Ah şu kadınlar; şehvetin sabırlı bekçileri. Anlam
kargaşasının değişmeyen yüzü dişiliğimle neden hep saklamak zorunda kalıyorum
sivri dişlerimi. Bir makyaj aynasından yansıyan şu çirkin görüntüye bir bak
şimdi. Doğallıktan uzaklaşarak kaybettiğim saflığıma hakaret etmek artık
günümün sabah saatlerine dair bir alışkanlık. Siyahlar içinde sevdin beni sende
aptal çocuk. Bekle biraz. Sanırım seviyorum seni. Rimelimi iki kat sürmeye başladım
seninle buluşmaya başladığımızdan beri.
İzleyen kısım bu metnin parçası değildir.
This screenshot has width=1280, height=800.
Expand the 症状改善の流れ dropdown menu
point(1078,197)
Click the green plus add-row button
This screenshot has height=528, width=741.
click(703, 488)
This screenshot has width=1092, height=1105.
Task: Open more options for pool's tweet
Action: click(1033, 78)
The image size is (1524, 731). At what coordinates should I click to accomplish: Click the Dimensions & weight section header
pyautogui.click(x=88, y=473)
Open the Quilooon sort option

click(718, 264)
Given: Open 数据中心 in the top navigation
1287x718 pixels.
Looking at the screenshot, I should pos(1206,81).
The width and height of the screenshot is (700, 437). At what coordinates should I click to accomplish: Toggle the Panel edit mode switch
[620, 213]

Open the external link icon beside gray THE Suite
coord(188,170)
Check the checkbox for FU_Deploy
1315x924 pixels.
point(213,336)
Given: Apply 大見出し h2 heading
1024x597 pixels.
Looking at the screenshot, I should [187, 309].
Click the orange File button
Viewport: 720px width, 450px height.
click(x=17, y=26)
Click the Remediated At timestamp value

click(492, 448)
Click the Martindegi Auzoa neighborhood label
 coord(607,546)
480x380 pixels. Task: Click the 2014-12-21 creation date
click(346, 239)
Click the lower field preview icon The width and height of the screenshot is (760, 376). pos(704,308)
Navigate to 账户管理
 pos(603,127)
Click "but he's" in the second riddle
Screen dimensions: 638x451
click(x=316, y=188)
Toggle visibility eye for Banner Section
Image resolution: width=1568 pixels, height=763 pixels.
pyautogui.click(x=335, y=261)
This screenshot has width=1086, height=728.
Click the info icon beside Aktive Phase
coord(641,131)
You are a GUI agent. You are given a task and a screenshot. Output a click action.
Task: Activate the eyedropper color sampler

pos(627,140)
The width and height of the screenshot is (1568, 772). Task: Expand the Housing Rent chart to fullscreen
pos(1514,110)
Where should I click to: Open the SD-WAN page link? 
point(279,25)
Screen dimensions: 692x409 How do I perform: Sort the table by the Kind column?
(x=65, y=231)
Lanet olası telefon, nereden ötüyorsun
sen böyle??
Efendim?
Hazırlanıyorum tatlı şey, pisi birazdan çıkacak evden.
Ok.
Hadi bakalım şimdi en yalansız saatlerin gündelik tutkusuna
bırakmalıyım kendimi. Tek gerçeğim olduğunu bu defa gizlemeyeceğim.
Bana j.j diyorlar. Ben
sizin kararsızlıklarınızım ben hayatlarınızdaki soru işaretlerini ortadan
kaldırırım. Söylemeli miyim ? Atlamalımıyım? Sevmeli miyim? vs tümbunlar ölümün tohumlarıdır. Yaşamak yerine
düşünmekse amacınız sizi kurtaramam. Düşünmek yerine yaşamayı seçecekseniz beni
bulmalısınız.
4. kat 'zemine 2 saniye
kala'
Şu tepede gözleri kapalı
adama iyi bakın ne kadar iri ve kuvvetli. Eğer canını sıkarsanız sizi bir patates püresine çevirecek güce sahip.
O gördüğünüz iri adam beni bulduğunda göz torbaları bir kangurunun kesesinden
daha da dikkat çekiciydi. Ona, 'eroin mi kullanıyorsun' dediğimde, 'sadece
ağlıyorum' demişti. 'Üç senedir nerdeyse hergün ağlıyorum.' Bir kadın onu bu
hale getirmişti sizi dakikalar içinde esiri yapabilecek bir kadın. Onları
hafife almayın. Kadınlar sizi düşünceye iter ve ters bir hareketinizde
ise,ölüme.
Bana öylece baktın. Yine aynamın
yansımasında sarı spotlarım sayesinde varım şuan. Bana neden öyle baktın ki?...
yüzümün herhangi bir kıvrımında geçmişin geçmişliğine tıkadığın masum yüzlü
kadınlardan birinin en şehvetli siyahına bürünmeyi güç bela başardığım için mi?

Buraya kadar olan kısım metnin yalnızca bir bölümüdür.